#### [What this task involves]
Could the entries below be retyped exactly and in full?

#### [Data for this task]
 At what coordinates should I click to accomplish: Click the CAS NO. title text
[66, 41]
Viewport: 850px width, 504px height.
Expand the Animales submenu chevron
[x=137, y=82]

#### [Written solution]
 At what coordinates should I click to accomplish: Click the CAS NO. title text
[66, 41]
Viewport: 850px width, 504px height.
Expand the Animales submenu chevron
[x=137, y=82]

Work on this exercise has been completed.